Тут я вспомнил пуночек на Новой Земле, они ведь тоже были белые с черными крыльями… В общем-то невзрачные птицы. Они — из породы овсянок, самых обычных, которых множество по всей средней полосе. Да и на юге, кажется, тоже — частая птица… И еще вспомнил: любители отменного птичьего пенья подсаживают овсянок в их брачную пору к канарейкам. А те переимчивы, и уж на всю жизнь запоминают трели, которые только в те дни и выводят овсянки. Не те короткие призывные крики «пи-и», что я слышал когда-то, а своеобразные трели, каких больше ни одной птице не спеть.

Знакомец мой опять притянул меня за пуговицу с силой.
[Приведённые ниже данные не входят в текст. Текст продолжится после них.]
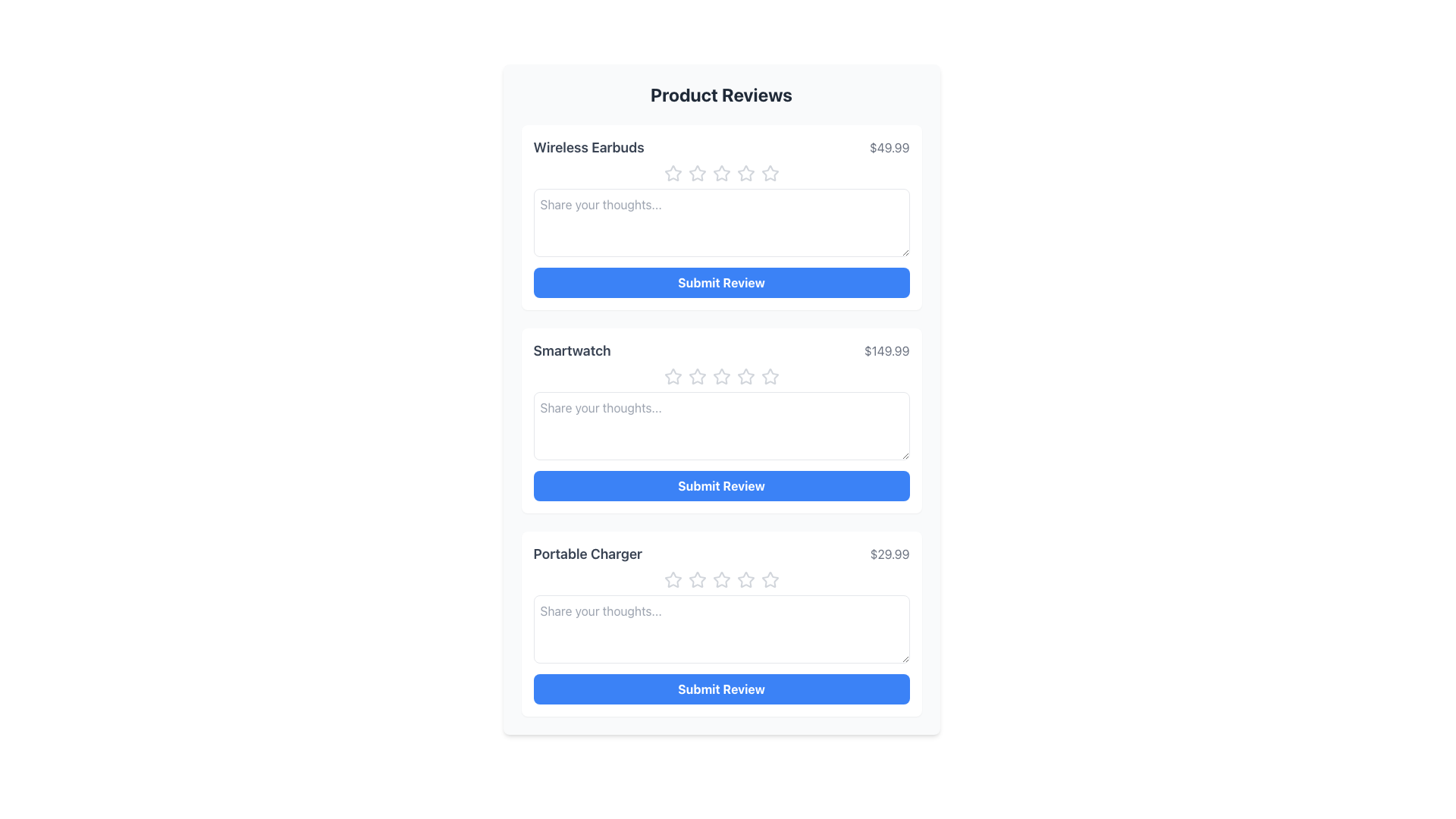 Image resolution: width=1456 pixels, height=819 pixels. I want to click on the first star in the rating scale of the 'Wireless Earbuds' review section, so click(672, 172).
Но я и не думал уходить, слушал, пока он сам не кончил говорить и, махнув рукой, не пошел прочь. Тогда я опять спросил:

— А что Лео? Куда вы его отнесли?

Он оглянулся диковато, из-за плеча, и ответил рассеянно, невзначай как бы:

— А-а, этот друг твой… Мы когда подошли, у него на груди лежали три ветки вереска, зеленые уже. Кто-то положил, изловчился… Мы его так и закопали — с вереском…

Он втянул голову в плечи, опять махнул рукой безнадежно и побежал, согнувшись под ливнем, который хлестал и хлестал.

НА РАДОСТЬ И ГОРЕ

Их отъезд и все будущее решилось в одну минуту, можно сказать — случайно, да и вообще многое поначалу напоминало банальную историйку и свершалось как бы помимо их воли.

Встретились они в нотариальной конторе.

Андрей Михайлович не был в Москве несколько лет. После смерти жены сбежал на Север, сбежал в один день, бросив все, не оформив никаких документов, и потерял право на жилье, прописку.

Они с женой не регистрировали брак, а жил он в ее комнате, которую заняли теперь чужие люди. И надо было собрать и заверить всякие справки, свидетельства, что они действительно были мужем и женой, что прописка в Москве у него не случайная. Все это было не то чтобы унизительно, а где-то на грани немыслимого, фантастически нелепого, почти изуверского: для него-то жена была еще жива.